*Task details*
Go through the entries and copy every line that has the string "agent" in it.

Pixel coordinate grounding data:
::::::::::
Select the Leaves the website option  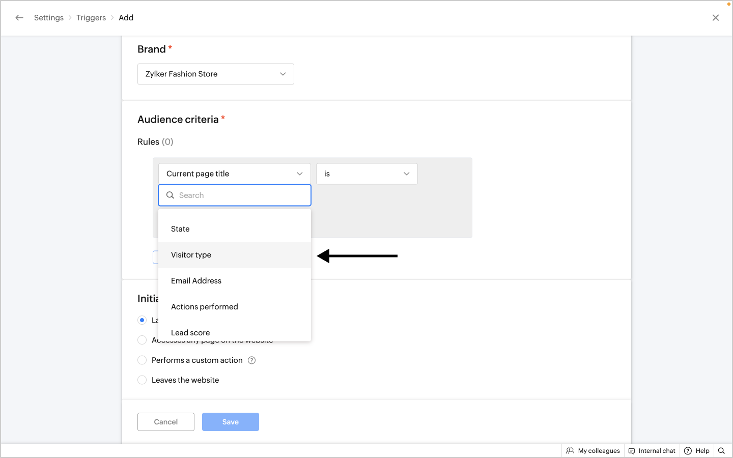pyautogui.click(x=142, y=380)
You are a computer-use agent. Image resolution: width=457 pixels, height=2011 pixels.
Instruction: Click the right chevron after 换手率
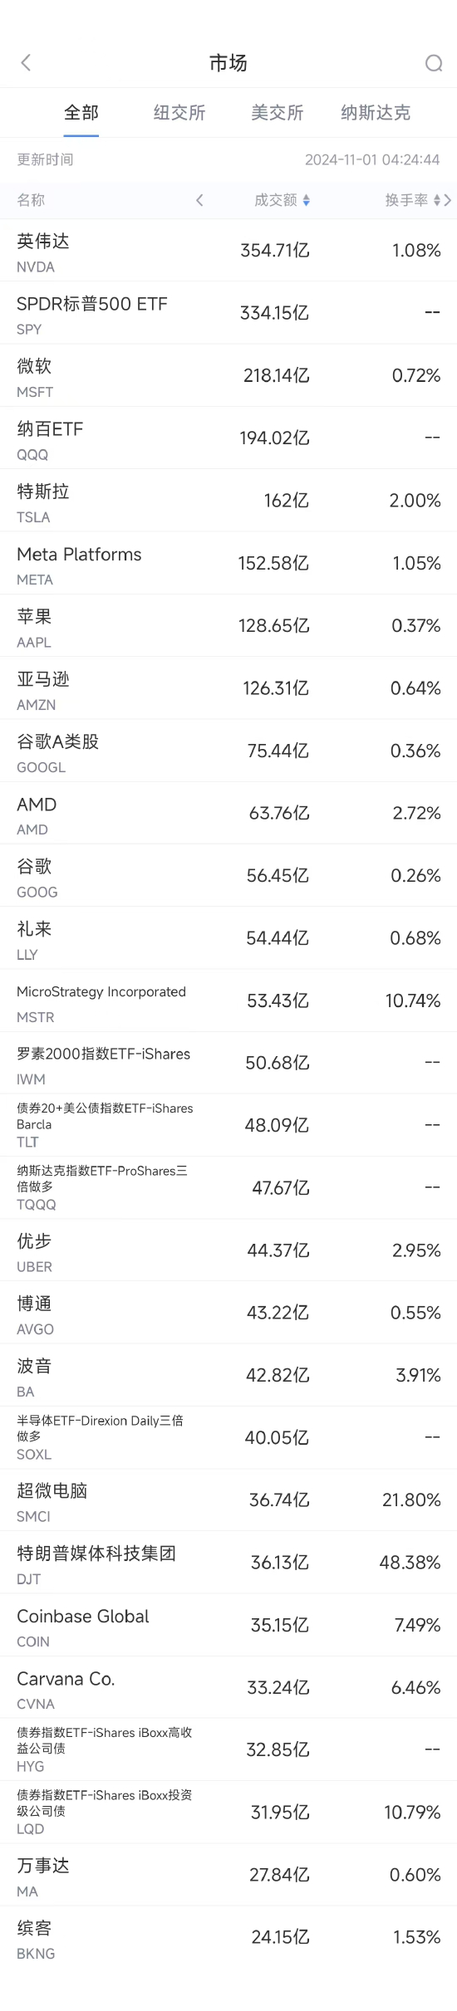click(448, 200)
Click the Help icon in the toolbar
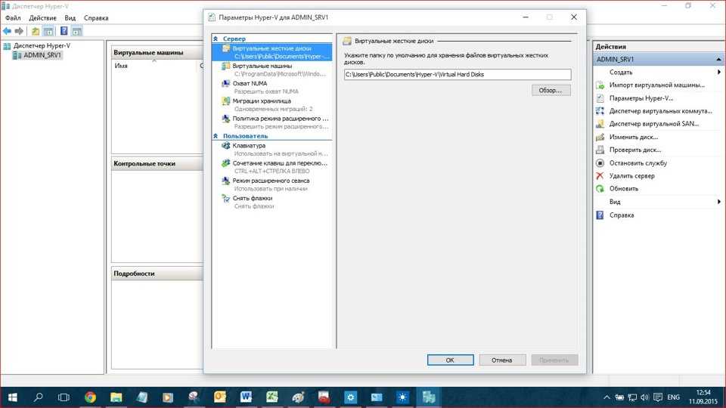The image size is (726, 408). click(64, 31)
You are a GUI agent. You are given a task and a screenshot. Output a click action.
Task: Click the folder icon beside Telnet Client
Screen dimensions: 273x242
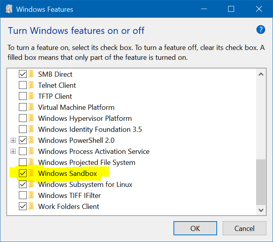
::::::::::
*Solution to this exercise*
You are a computer-use agent. Image resolution: width=457 pixels, height=2011 pixels.
You are a GUI agent. You are given a task and a screenshot. Output a click action.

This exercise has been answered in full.